Reading text —
------------------------------------------------------------------------

11. Apparatus of claim 8 wherein said spray heads are mounted in swivel mounts for deflectability.
12. Apparatus of claim 1 wherein said means to cause said metered gypsum and said metered water to converge toward the base of said receptacle means consists of a generally conically shaped hopper so positioned that delivery of said metered gypsum and said metered water takes place upon a sloping side of said hopper.
13. Apparatus of claim 1 wherein said turbulent mixing means in communication with said base of said receptacle means consists of a progressive cavity pump communicating with the base of a generally conical hopper.
14. Apparatus of claim 13 wherein said progressive cavity pump is driven at a speed of at least 155 r.p.m.
15. Apparatus of claim 1 wherein said conduit means of at least two meters length communicating with said turbulent mixing means consists of a hose or tubing attached to a progressive cavity pump.
16. Apparatus of claim 1 where not more than 30% of said metered water is diverted into tubular means generally encircling said receptacle means and emitting said water to wash or bathe the surfaces of said receptacle means.
17. A method for producing a continuous slurry of hemi-hydrate gypsum and water which comprises the steps of:
accumulating hemi-hydrate gypsum in a storage apparatus,
continuously metering said hemi-hydrate gypsum,
agitating and conveying said metered hemi-hydrate gypsum to a discharge aperture,
continuously metering water in a fixed proportion to said metered hemi-hydrate gypsum,
continuously delivering said metered hemi-hydrate gypsum from said discharge aperture by gravity into a collection chamber and simultaneously delivering said metered water into said chamber in such a manner that said hemi-hydrate gypsum and said water commingle, said commingling being effected with no mechanical handling or mixing, the resulting blend or sludge descending by gravity into said chamber and reaching an aperture communicating with a turbulent pumping apparatus,
continuously transferring said commingled gypsum and said metered water through said aperture to said turbulent pumping apparatus and continuously forming a homogenous slurry within said turbulent pumping apparatus and propelling said slurry through a conduit to the point of use.
18. A method as recited in claim 17 wherein said hemi-hydrate gypsum is a plaster used in making molds for the manufacture of ceramics.
19. A method as recited in claim 17 wherein said plaster is specified to have a consistency (water plaster ratio) of between 65 and 75.
20. A method as recited in claim 17 wherein said turbulent mixing apparatus is a progressive cavity pump communicating with a conduit to convey said slurry to the point of use.

------------------------------------------------------------------------

Complete the following —
• A. Copy the patent claims from "19. A method" to "slurry to the point of use.".
• B. Rewrite all of the entries with "Expand" changed to "Unfold", keeping everything else the same.
The entries that follow are unrelated to the patent claims.

------------------------------------------------------------------------

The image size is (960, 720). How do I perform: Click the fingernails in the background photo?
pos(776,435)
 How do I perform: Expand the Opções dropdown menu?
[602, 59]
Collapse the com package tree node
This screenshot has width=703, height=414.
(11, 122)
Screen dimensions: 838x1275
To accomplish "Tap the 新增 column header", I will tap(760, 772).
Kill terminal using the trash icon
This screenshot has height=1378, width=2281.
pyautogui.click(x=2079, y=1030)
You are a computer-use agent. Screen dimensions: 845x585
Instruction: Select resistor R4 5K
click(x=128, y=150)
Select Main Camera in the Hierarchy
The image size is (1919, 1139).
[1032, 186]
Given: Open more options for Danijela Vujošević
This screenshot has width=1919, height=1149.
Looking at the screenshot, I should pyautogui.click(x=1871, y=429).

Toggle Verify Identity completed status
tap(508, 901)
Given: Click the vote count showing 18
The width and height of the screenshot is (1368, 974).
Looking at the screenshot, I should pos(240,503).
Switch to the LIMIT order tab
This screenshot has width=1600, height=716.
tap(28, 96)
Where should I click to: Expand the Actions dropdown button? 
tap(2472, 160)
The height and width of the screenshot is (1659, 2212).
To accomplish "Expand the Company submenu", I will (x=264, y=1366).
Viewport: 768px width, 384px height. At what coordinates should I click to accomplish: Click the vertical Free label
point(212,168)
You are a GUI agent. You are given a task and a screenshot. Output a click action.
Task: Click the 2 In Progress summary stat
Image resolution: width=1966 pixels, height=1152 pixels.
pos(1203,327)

------------------------------------------------------------------------

Full solutions —
• A.
19. A method as recited in claim 17 wherein said plaster is specified to have a consistency (water plaster ratio) of between 65 and 75.
20. A method as recited in claim 17 wherein said turbulent mixing apparatus is a progressive cavity pump communicating with a conduit to convey said slurry to the point of use.

• B.
The image size is (960, 720). How do I perform: Click the fingernails in the background photo?
pos(776,435)
 How do I perform: Unfold the Opções dropdown menu?
[602, 59]
Collapse the com package tree node
This screenshot has width=703, height=414.
(11, 122)
Screen dimensions: 838x1275
To accomplish "Tap the 新增 column header", I will tap(760, 772).
Kill terminal using the trash icon
This screenshot has height=1378, width=2281.
pyautogui.click(x=2079, y=1030)
You are a computer-use agent. Screen dimensions: 845x585
Instruction: Select resistor R4 5K
click(x=128, y=150)
Select Main Camera in the Hierarchy
The image size is (1919, 1139).
[1032, 186]
Given: Open more options for Danijela Vujošević
This screenshot has width=1919, height=1149.
Looking at the screenshot, I should pyautogui.click(x=1871, y=429).

Toggle Verify Identity completed status
tap(508, 901)
Given: Click the vote count showing 18
The width and height of the screenshot is (1368, 974).
Looking at the screenshot, I should pos(240,503).
Switch to the LIMIT order tab
This screenshot has width=1600, height=716.
tap(28, 96)
Where should I click to: Unfold the Actions dropdown button? 
tap(2472, 160)
The height and width of the screenshot is (1659, 2212).
To accomplish "Unfold the Company submenu", I will (x=264, y=1366).
Viewport: 768px width, 384px height. At what coordinates should I click to accomplish: Click the vertical Free label
point(212,168)
You are a GUI agent. You are given a task and a screenshot. Output a click action.
Task: Click the 2 In Progress summary stat
Image resolution: width=1966 pixels, height=1152 pixels.
pos(1203,327)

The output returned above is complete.